> **Exercise brief**:
Here the job is to transcribe only the lines from the one containing "You are a GUI" through the last line below, exactly as written; please leave out pictures.

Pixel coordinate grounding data
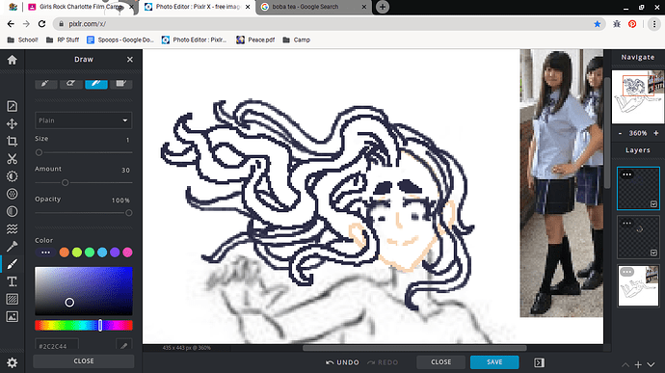665x373 pixels.
Task: Select the Cutout scissors tool
Action: tap(12, 159)
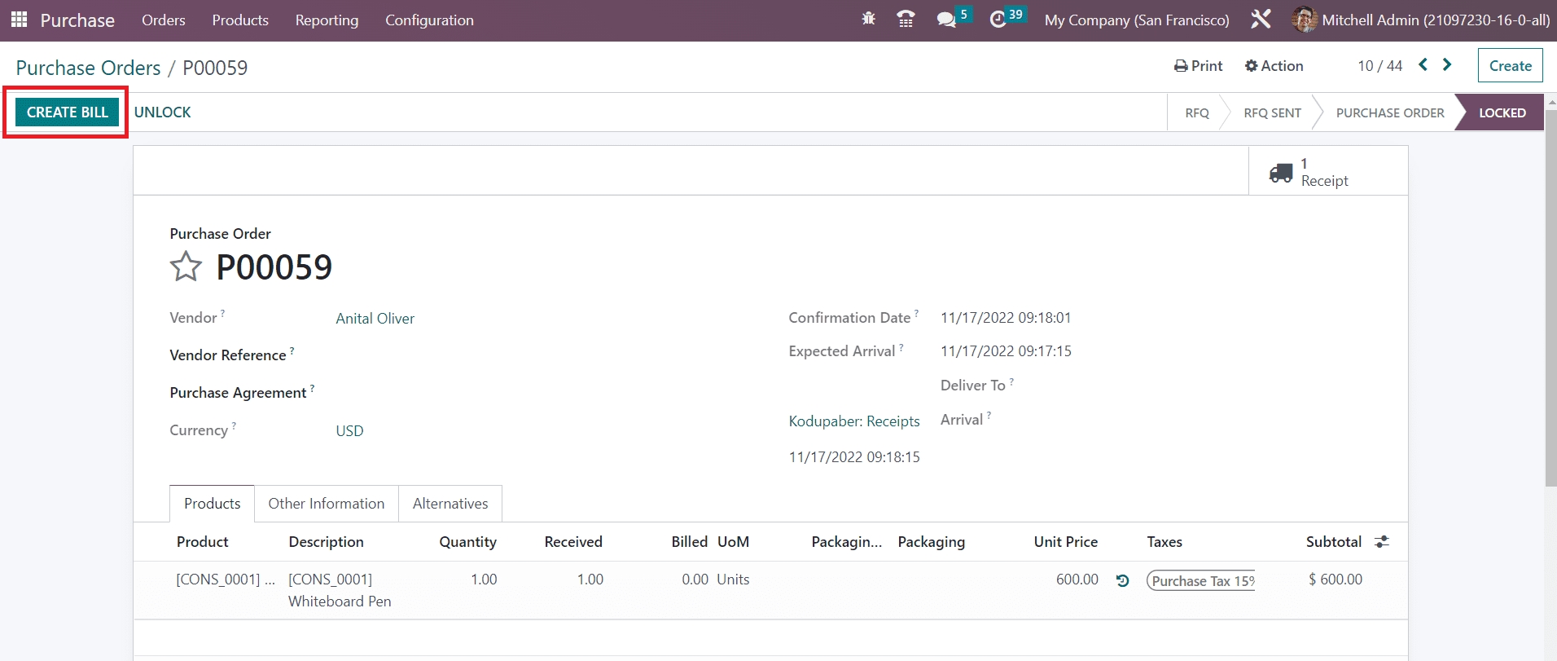Click the CREATE BILL button
Screen dimensions: 1557x661
(67, 112)
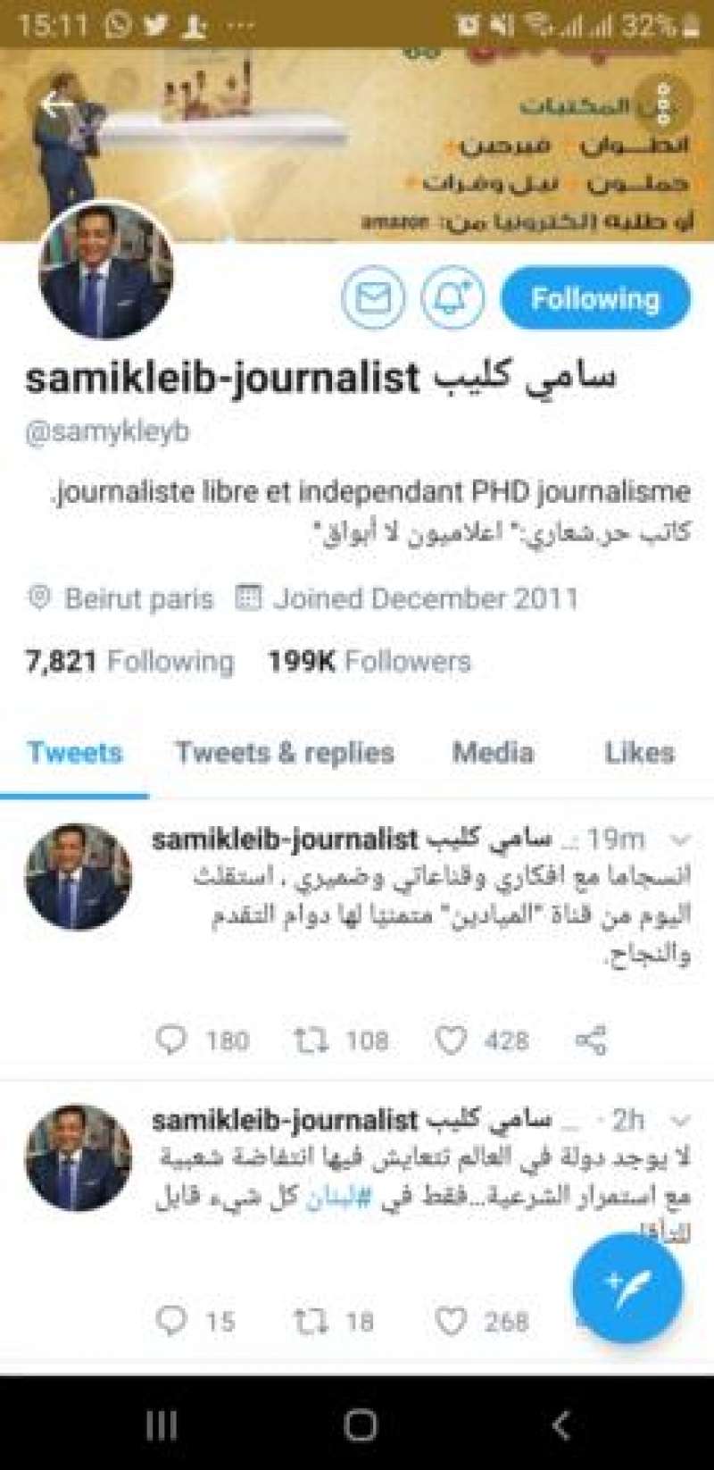Switch to Tweets & replies tab
Viewport: 714px width, 1470px height.
[x=284, y=753]
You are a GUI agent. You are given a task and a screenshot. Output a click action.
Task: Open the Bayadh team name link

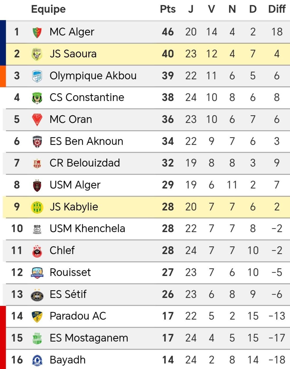pyautogui.click(x=67, y=360)
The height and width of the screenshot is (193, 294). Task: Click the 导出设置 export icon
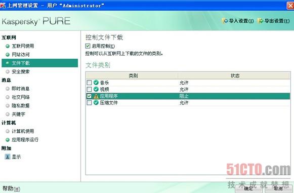tap(261, 21)
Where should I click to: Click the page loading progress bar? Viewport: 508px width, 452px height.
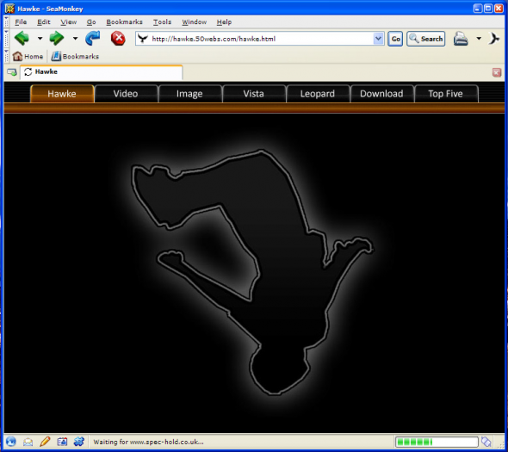437,442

> **Response area**:
You are a GUI agent. You are given a task and a screenshot. Output a click action.
Task: Open the Bayadh team name link

pyautogui.click(x=67, y=360)
The height and width of the screenshot is (193, 294). Task: Click the 导出设置 export icon
tap(261, 21)
Where should I click to: Click the page loading progress bar? Viewport: 508px width, 452px height.
437,442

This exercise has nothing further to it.